- Born: 4 January 1467 Stolberg
- Died: 16 December 1508 (aged 41) Cologne
- Noble family: House of Stolberg
- Father: Henry IX of Stolberg
- Mother: Matilda of Mansfeld

= Henry the Younger of Stolberg =

Count Henry the Younger of Stolberg (4 January 1467 in Stolberg - 16 December 1508 in Cologne), was Lord of Wernigerode and stadtholder of Friesland.

== Life ==
Henry the Younger of Stolberg was the son of Count Henry IX of Stolberg and his first wife Matilda, the daughter of the Count Volrad of Mansfeld. He had a twin brother Bodo VIII.
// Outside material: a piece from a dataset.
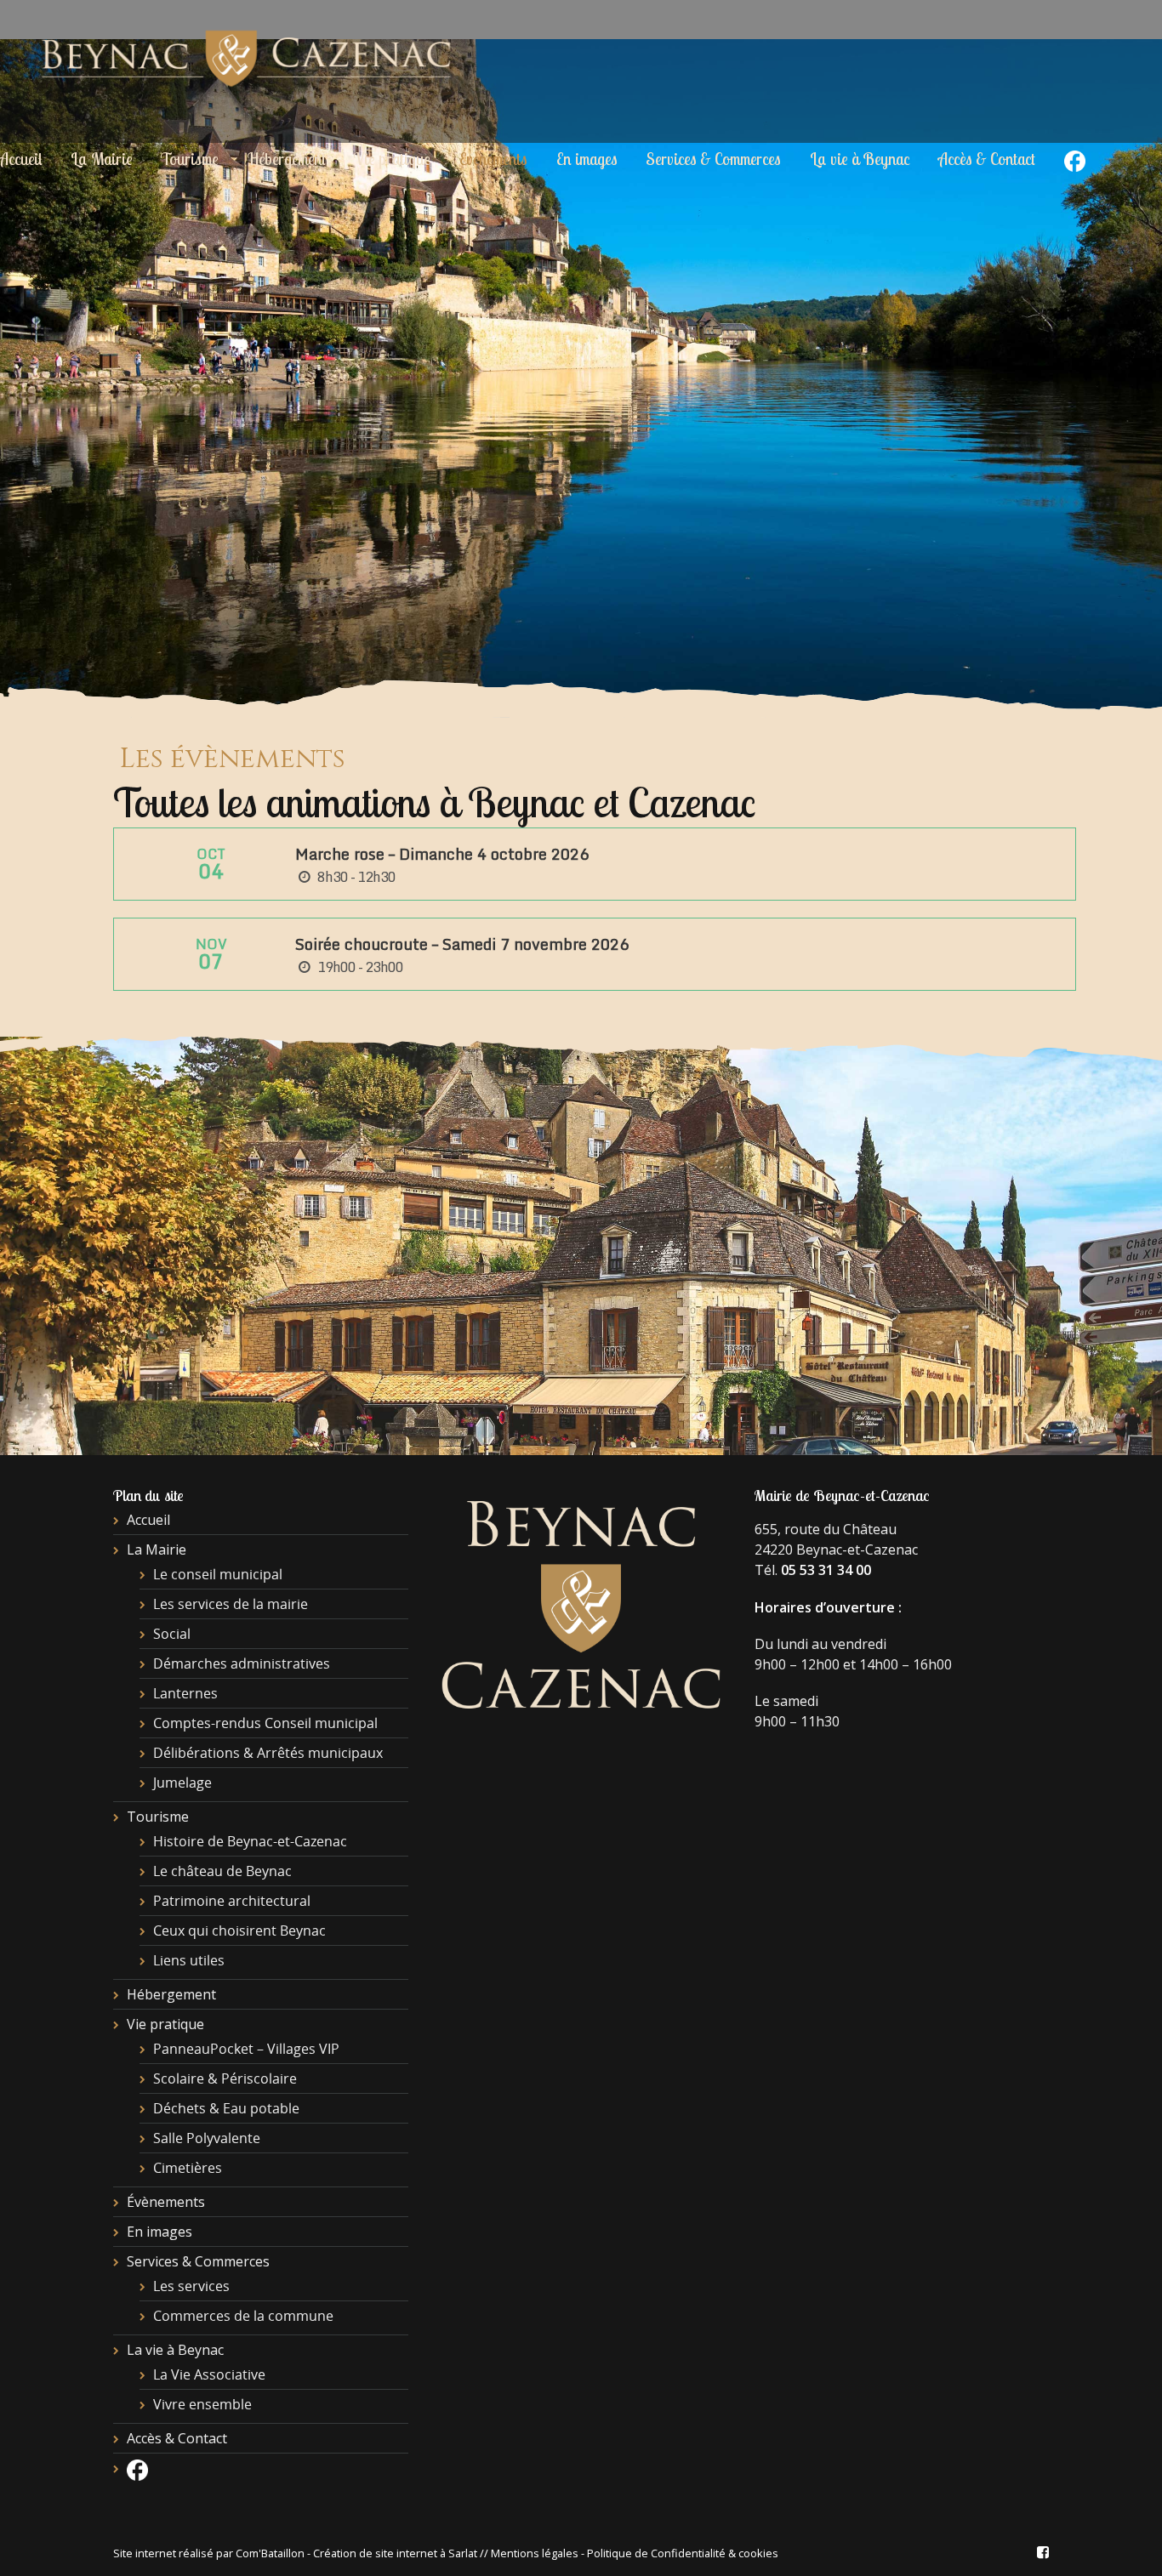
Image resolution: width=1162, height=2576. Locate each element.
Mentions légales (534, 2553)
His father send his brother Bodo to southern Germany in his early childhood. Henry the Younger, on the other hand, was participating in government business from 1489 onwards. In 1497, when he was 30 years old, his father transferred the reign of the County of Stolberg and the County of Wernigerode to him. Bodo was unhappy and in 1499, their father decided that Bodo and Henry should rule jointly for the next four years.
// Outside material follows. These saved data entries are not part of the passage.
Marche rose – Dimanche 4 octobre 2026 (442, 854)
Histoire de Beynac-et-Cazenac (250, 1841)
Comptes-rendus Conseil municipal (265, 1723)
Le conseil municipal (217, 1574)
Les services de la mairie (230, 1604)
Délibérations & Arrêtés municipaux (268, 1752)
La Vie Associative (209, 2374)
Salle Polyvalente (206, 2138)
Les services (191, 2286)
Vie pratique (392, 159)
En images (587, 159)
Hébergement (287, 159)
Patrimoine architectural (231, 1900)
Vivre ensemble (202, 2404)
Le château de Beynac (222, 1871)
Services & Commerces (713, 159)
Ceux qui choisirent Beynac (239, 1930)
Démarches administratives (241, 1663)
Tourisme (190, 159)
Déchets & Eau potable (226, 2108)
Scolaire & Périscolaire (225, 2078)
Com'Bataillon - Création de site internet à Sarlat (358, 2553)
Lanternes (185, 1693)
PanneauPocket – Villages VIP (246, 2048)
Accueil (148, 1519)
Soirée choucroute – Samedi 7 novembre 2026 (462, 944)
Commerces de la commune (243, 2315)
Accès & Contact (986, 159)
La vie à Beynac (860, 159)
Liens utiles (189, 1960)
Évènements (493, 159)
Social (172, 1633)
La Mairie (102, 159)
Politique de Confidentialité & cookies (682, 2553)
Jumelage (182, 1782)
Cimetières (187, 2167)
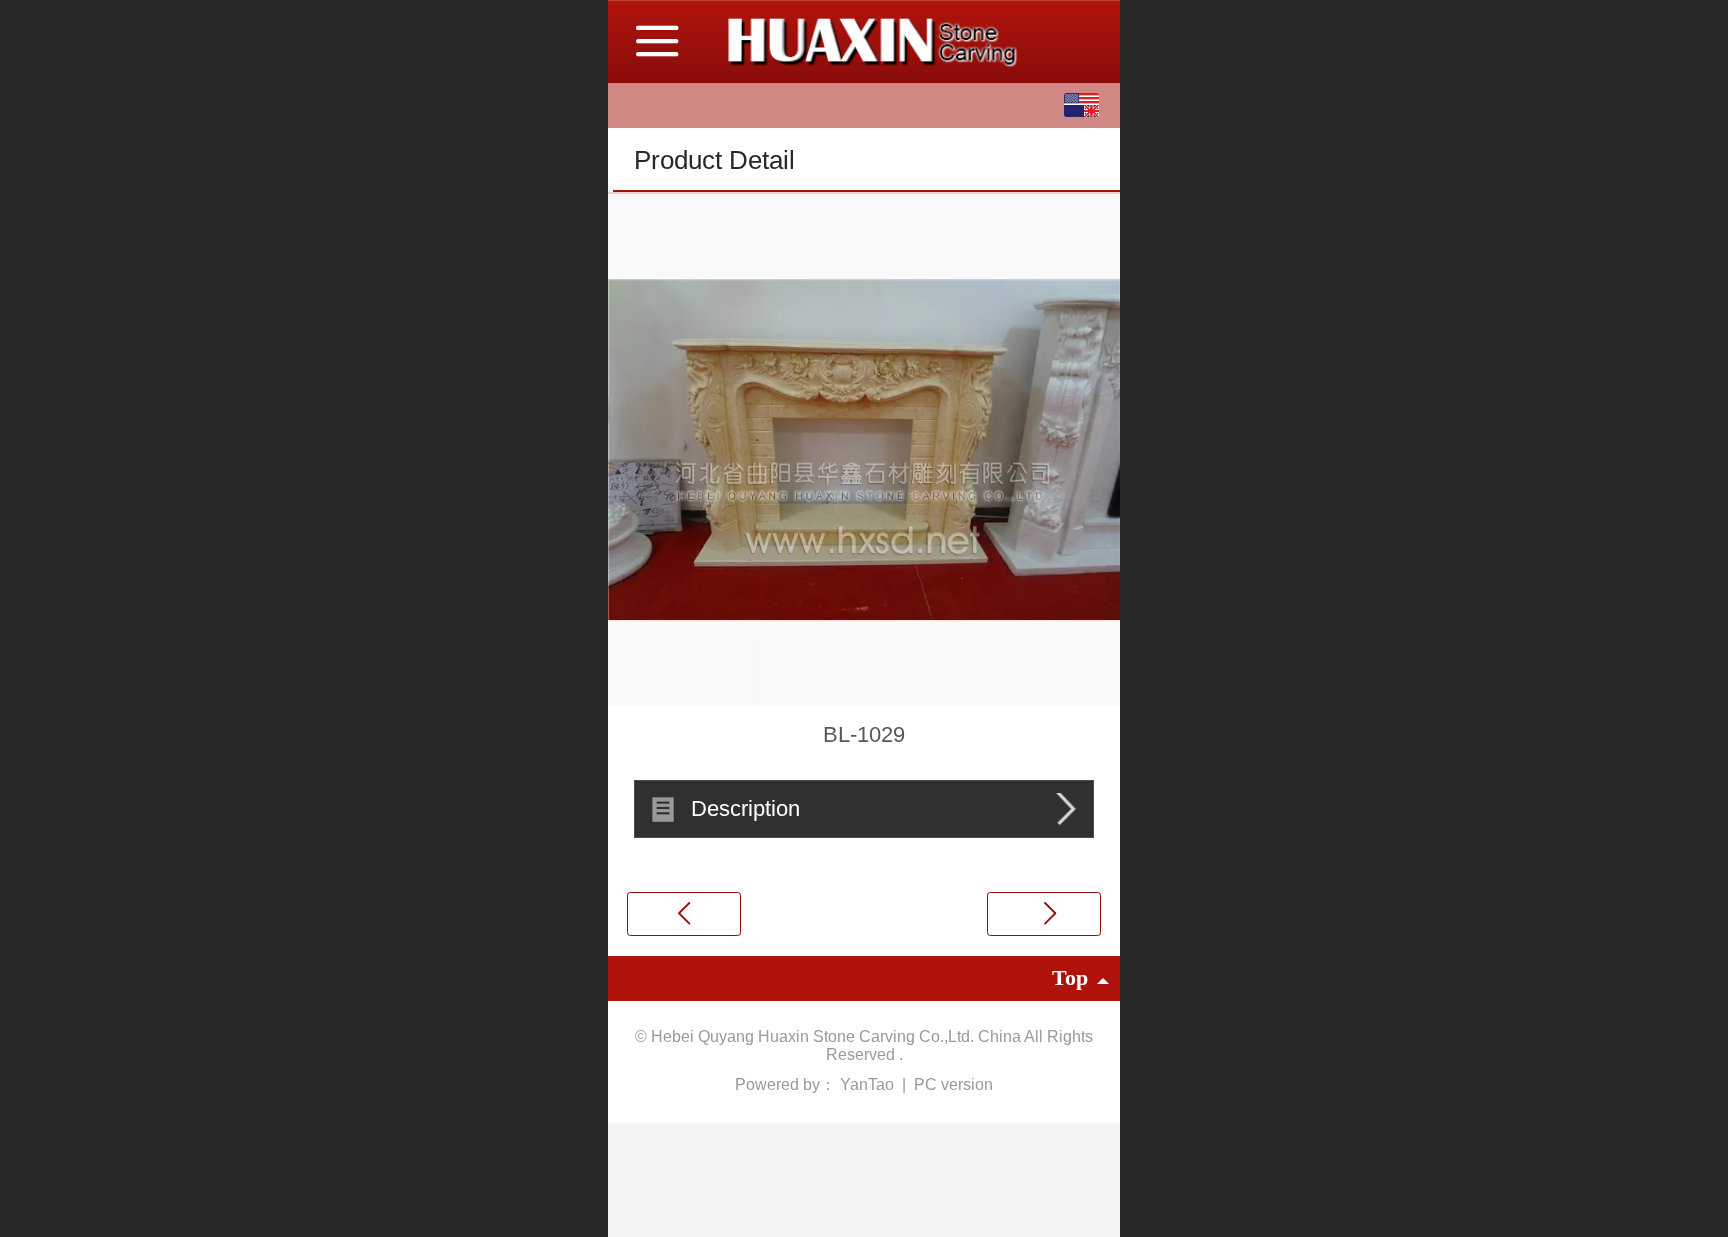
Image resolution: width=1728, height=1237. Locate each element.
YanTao (869, 1084)
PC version (953, 1084)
Henry the Younger had been in the service of Elector Frederick III of Saxony since 1491. In 1493, Henry accompanied Frederick III on a pilgrimage to the Holy Land and was accoladed Knight of the Holy Sepulchre. In 1498, he accompanied Frederick III on a journey to Königsberg, after Frederick had been elected Grand Master of the Teutonic Knights.

On 14 April 1506, Duke George of Saxony appointed him stadtholder of Friesland.

Henry the Younger died in Cologne on 16 December 1508, while travelling.